Vascular conditions play a role too. Aneurysms, where a blood vessel wall balloons outward and thins, can rupture without warning. Malformed blood vessels that didn’t develop properly are fragile and prone to spontaneous bleeding. In these cases, you may not recall any injury at all, which can make the sudden appearance of a painful lump alarming.
Bleeding Disorders and Liver Disease
People with inherited bleeding disorders bruise and bleed more easily because their blood lacks the normal complement of clotting proteins. Hemophilia, where specific clotting factors are missing or deficient, can cause deep tissue hematomas from minimal or no apparent trauma. Von Willebrand disease, the most common inherited bleeding disorder, similarly impairs the blood’s ability to form stable clots.
Liver disease is another major contributor. Your liver produces most of the proteins involved in clotting, so when liver function declines from cirrhosis, hepatitis, or chronic alcohol use, clotting becomes unreliable. This also makes anticoagulant medications harder to control, compounding the risk. People with liver disease on blood thinners face a particularly high chance of hematoma formation from even routine daily activities.
Vitamin Deficiencies That Weaken Blood Vessels
Nutritional gaps can quietly set the stage for hematomas. Vitamin C is essential for building collagen, the structural protein that gives blood vessel walls their strength. Without enough vitamin C, collagen synthesis breaks down at the molecular level: the crosslinking that holds collagen fibers together fails, and vessel walls become fragile. The result is blood seepage that can occur in almost any organ, including deep spaces like the area behind the abdominal cavity.

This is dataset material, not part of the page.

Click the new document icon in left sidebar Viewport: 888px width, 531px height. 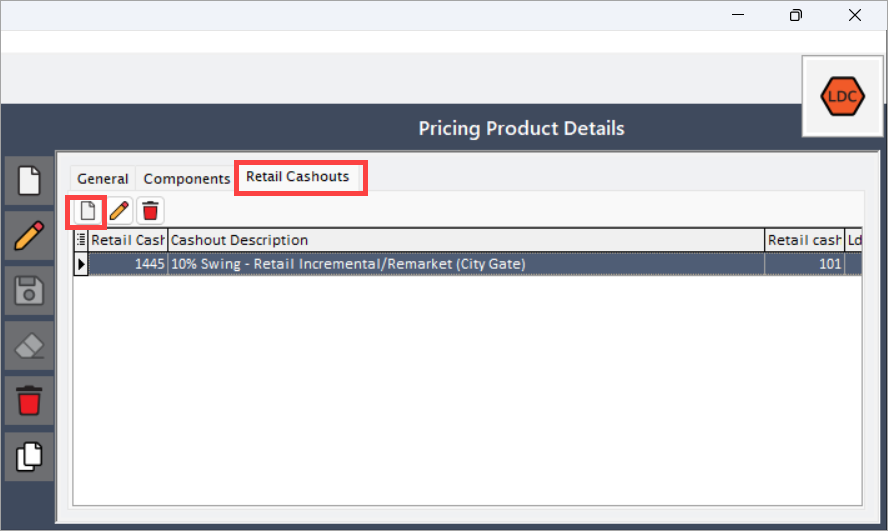click(29, 181)
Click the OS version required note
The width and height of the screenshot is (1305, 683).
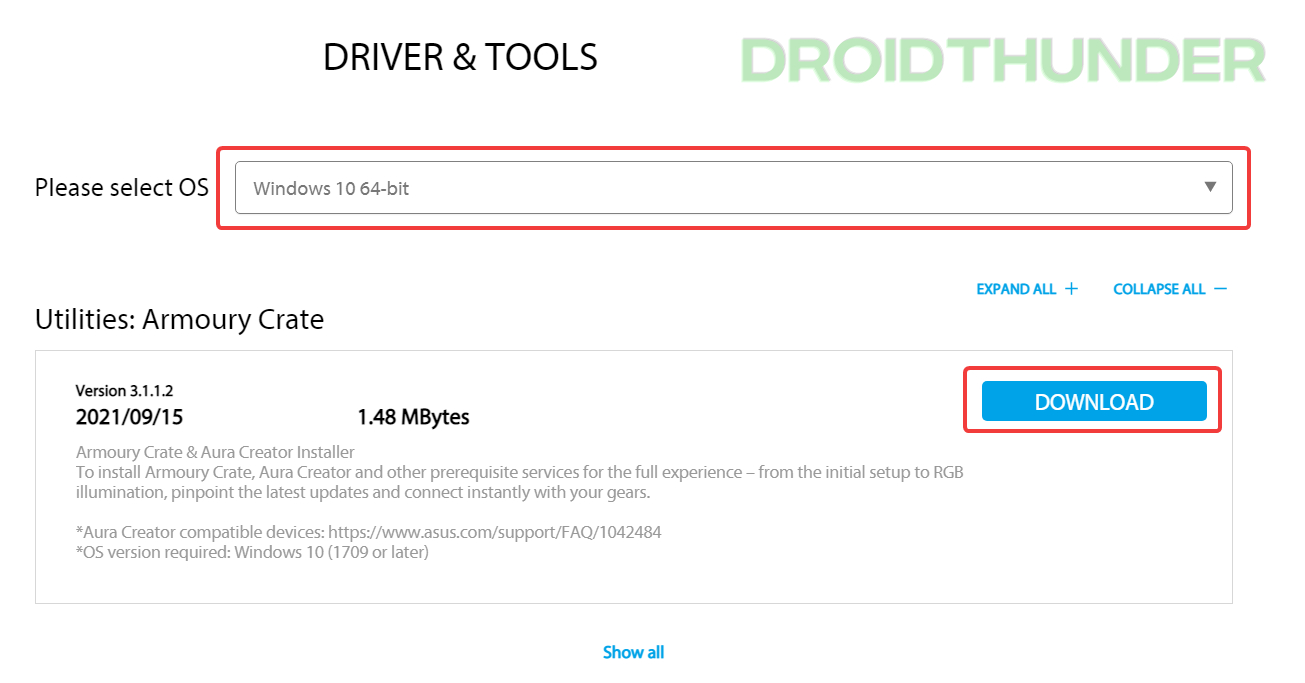pos(252,552)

Severe vitamin C deficiency (scurvy) is rare in developed countries, but moderate deficiency is not. People with restricted diets, malabsorption conditions, or heavy alcohol use are at higher risk. Vitamin K deficiency also contributes, since vitamin K is required for the liver to manufacture several key clotting factors. Without it, your blood simply takes too long to clot after a vessel is damaged. Leafy greens, fermented foods, and adequate fruit intake help maintain both of these nutrients at protective levels.
Age and Fragile Blood Vessels
Older adults develop hematomas more easily for several overlapping reasons. Skin thins with age, removing the protective cushion around blood vessels. The vessels themselves lose elasticity and become more brittle. At the same time, older adults are more likely to be taking anticoagulants or antiplatelet medications for heart conditions. Combine these factors with the balance problems and falls that become more common after 65, and the result is a population that develops hematomas from impacts that wouldn’t leave a mark on a younger person.
Post-surgical hematomas also increase with age. Slower healing, thinner tissues, and a higher likelihood of blood pressure spikes during recovery all contribute. If you’re older and notice new, unexplained lumps or deep bruising that seems disproportionate to any bump you remember, that pattern is worth mentioning to your doctor, particularly if you’re on blood-thinning medications.